P.D. Chester, Anthony, miles...

martes, 22 de mayo de 2018

Mal Bicho


Cuando vi aquel video donde el malbicho sacaba la empanada (no aprecié en detalle si fue de una gaveta o de un recipiente lleno de empanadas), en una transmisión de las tan aborrecibles “cadena nacional”, y la mordía con más gula que hambre; tuve sentimientos encontrados. Por un lado, porque me encantan las empanadas, y por otro por ver como ese mediocre malbicho no repara en dejar en ridículo a Venezuela cada vez que puede. Desde ese día no dejó de asociarlo con esa escena. Lo imagino celebrando cada atrocidad que comete mordiendo una empanada. La ruta del avión presidencial es la ruta de la empanada. Su figura parece una empanada operada y sus fieles seguidores una empanada sin relleno.

El malbicho está feliz porque se siente ungido. Baila como quien quiere ser el personaje principal de la fiesta. El trucutú y su mazo, parecen envidiar que esté ha resultado ser más malbicho que él. Ambos huelen a azufre, para quienes tenemos un poquito de imaginación.
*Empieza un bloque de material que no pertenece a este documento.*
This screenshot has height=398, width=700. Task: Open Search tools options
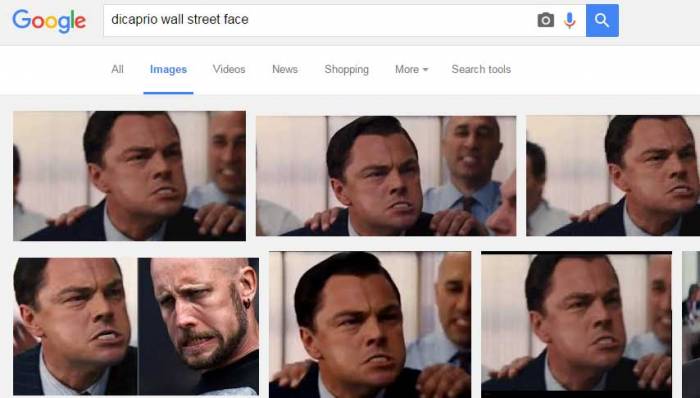pyautogui.click(x=481, y=69)
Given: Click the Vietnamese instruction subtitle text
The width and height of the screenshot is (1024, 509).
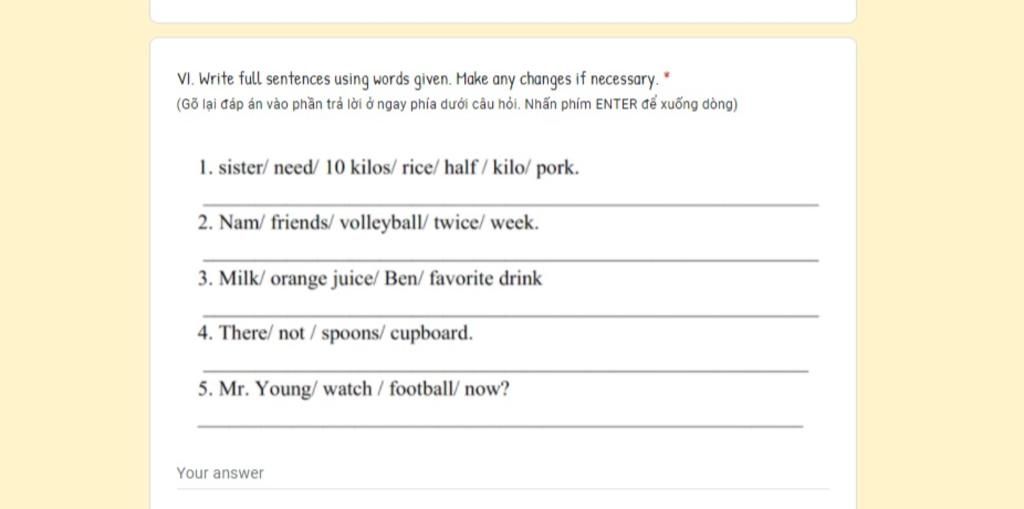Looking at the screenshot, I should pyautogui.click(x=457, y=105).
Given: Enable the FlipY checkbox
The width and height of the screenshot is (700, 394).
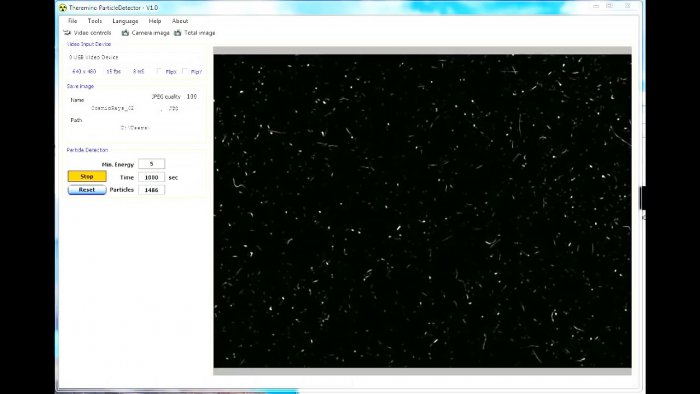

La sensación es la de que el país está todavía tratando de asimilar lo que pasó. Pocos creen que ocho millones votaron el pasado domingo. Yo no voté, aclaró; aunque si firmé en el 2002 y todavía sigo esperando…

Ver que hay quienes (uno sabe) están sufriendo lo mismo que la mayoría, celebrar en las calles o en las redes sociales este triunfo de la ignominia, nos deja claro que puede más el resentimiento que las ganas de vivir en paz. Así prediquen amor y felicidad, sus complejos le delatan. Diferente es el caso de quienes fueron a votar en contra de su voluntad, cada quien con sus razones y hoy sienten —una vez más— que se les acaba el mundo. Peor escenario el de aquellos venezolanos de bien a quienes estas elecciones les agarró cruzando una frontera en precarias condiciones.  A ellos, todo el apoyo.

Ojalá pudiera escribir con la fluidez de quien convence con una sola sonrisa. Decirles que no puede haber progreso entre tanto abuso. Que no puede haber cambio sin riesgo. Sin fricciones ni mensajes entre líneas. No tengo ese don. Las comas, los conectores, las manías me sabotean el mensaje.
La culpa no es de la empanada, eso siempre lo he tenido claro: ¡MALBICHO!